Print each record exactly, with no word added or removed.

(Saved entries)
━━━

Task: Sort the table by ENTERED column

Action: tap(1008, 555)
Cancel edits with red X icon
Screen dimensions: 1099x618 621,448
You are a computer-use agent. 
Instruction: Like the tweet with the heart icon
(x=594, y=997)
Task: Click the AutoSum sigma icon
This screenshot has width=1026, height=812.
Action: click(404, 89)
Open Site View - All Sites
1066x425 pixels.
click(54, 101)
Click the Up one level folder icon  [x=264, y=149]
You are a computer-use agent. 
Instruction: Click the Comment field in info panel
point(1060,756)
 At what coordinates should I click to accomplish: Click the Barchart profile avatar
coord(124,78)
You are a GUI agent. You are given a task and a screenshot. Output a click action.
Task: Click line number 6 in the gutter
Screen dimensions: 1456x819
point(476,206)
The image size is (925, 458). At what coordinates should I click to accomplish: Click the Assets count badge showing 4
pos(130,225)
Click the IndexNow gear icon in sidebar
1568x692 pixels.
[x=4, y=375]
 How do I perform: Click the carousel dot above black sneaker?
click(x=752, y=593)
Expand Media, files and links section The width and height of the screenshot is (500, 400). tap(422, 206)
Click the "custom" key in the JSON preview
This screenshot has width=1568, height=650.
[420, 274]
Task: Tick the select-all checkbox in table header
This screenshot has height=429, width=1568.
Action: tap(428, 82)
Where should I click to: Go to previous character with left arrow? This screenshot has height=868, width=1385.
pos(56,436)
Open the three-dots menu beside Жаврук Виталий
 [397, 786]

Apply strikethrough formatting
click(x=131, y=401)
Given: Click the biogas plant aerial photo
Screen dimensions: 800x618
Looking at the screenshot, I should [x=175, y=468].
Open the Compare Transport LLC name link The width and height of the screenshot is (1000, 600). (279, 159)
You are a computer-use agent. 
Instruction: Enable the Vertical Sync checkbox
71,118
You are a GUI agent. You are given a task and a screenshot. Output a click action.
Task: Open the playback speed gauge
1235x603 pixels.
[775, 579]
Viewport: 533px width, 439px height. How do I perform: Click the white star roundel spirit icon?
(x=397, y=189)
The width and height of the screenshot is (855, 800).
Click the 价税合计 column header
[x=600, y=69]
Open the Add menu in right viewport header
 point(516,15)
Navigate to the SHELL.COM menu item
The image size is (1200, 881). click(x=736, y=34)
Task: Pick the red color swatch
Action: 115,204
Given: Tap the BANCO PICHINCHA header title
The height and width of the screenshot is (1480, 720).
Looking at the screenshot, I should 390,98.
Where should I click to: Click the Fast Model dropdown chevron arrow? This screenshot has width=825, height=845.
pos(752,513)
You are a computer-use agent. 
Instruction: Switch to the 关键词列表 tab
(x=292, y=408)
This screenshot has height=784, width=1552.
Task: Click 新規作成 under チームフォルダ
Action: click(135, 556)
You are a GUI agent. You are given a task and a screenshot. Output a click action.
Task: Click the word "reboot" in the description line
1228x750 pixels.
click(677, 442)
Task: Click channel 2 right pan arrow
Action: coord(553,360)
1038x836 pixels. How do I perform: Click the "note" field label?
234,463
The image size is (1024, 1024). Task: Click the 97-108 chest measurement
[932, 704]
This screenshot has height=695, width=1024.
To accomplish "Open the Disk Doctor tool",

━━━

▶ Answer to this problem:
Task: Sort the table by ENTERED column

Action: tap(1008, 555)
Cancel edits with red X icon
Screen dimensions: 1099x618 621,448
You are a computer-use agent. 
Instruction: Like the tweet with the heart icon
(x=594, y=997)
Task: Click the AutoSum sigma icon
This screenshot has width=1026, height=812.
Action: click(404, 89)
Open Site View - All Sites
1066x425 pixels.
click(54, 101)
Click the Up one level folder icon  [x=264, y=149]
You are a computer-use agent. 
Instruction: Click the Comment field in info panel
point(1060,756)
 At what coordinates should I click to accomplish: Click the Barchart profile avatar
coord(124,78)
You are a GUI agent. You are given a task and a screenshot. Output a click action.
Task: Click line number 6 in the gutter
Screen dimensions: 1456x819
point(476,206)
The image size is (925, 458). At what coordinates should I click to accomplish: Click the Assets count badge showing 4
pos(130,225)
Click the IndexNow gear icon in sidebar
1568x692 pixels.
[x=4, y=375]
 How do I perform: Click the carousel dot above black sneaker?
click(x=752, y=593)
Expand Media, files and links section The width and height of the screenshot is (500, 400). tap(422, 206)
Click the "custom" key in the JSON preview
This screenshot has width=1568, height=650.
[420, 274]
Task: Tick the select-all checkbox in table header
This screenshot has height=429, width=1568.
Action: tap(428, 82)
Where should I click to: Go to previous character with left arrow? This screenshot has height=868, width=1385.
pos(56,436)
Open the three-dots menu beside Жаврук Виталий
 [397, 786]

Apply strikethrough formatting
click(x=131, y=401)
Given: Click the biogas plant aerial photo
Screen dimensions: 800x618
Looking at the screenshot, I should [x=175, y=468].
Open the Compare Transport LLC name link The width and height of the screenshot is (1000, 600). (279, 159)
You are a computer-use agent. 
Instruction: Enable the Vertical Sync checkbox
71,118
You are a GUI agent. You are given a task and a screenshot. Output a click action.
Task: Open the playback speed gauge
1235x603 pixels.
[775, 579]
Viewport: 533px width, 439px height. How do I perform: Click the white star roundel spirit icon?
(x=397, y=189)
The width and height of the screenshot is (855, 800).
Click the 价税合计 column header
[x=600, y=69]
Open the Add menu in right viewport header
 point(516,15)
Navigate to the SHELL.COM menu item
The image size is (1200, 881). click(x=736, y=34)
Task: Pick the red color swatch
Action: 115,204
Given: Tap the BANCO PICHINCHA header title
The height and width of the screenshot is (1480, 720).
Looking at the screenshot, I should 390,98.
Where should I click to: Click the Fast Model dropdown chevron arrow? This screenshot has width=825, height=845.
pos(752,513)
You are a computer-use agent. 
Instruction: Switch to the 关键词列表 tab
(x=292, y=408)
This screenshot has height=784, width=1552.
Task: Click 新規作成 under チームフォルダ
Action: click(135, 556)
You are a GUI agent. You are given a task and a screenshot. Output a click action.
Task: Click the word "reboot" in the description line
1228x750 pixels.
click(677, 442)
Task: Click channel 2 right pan arrow
Action: coord(553,360)
1038x836 pixels. How do I perform: Click the "note" field label?
234,463
The image size is (1024, 1024). Task: Click the 97-108 chest measurement
[932, 704]
This screenshot has height=695, width=1024.
To accomplish "Open the Disk Doctor tool",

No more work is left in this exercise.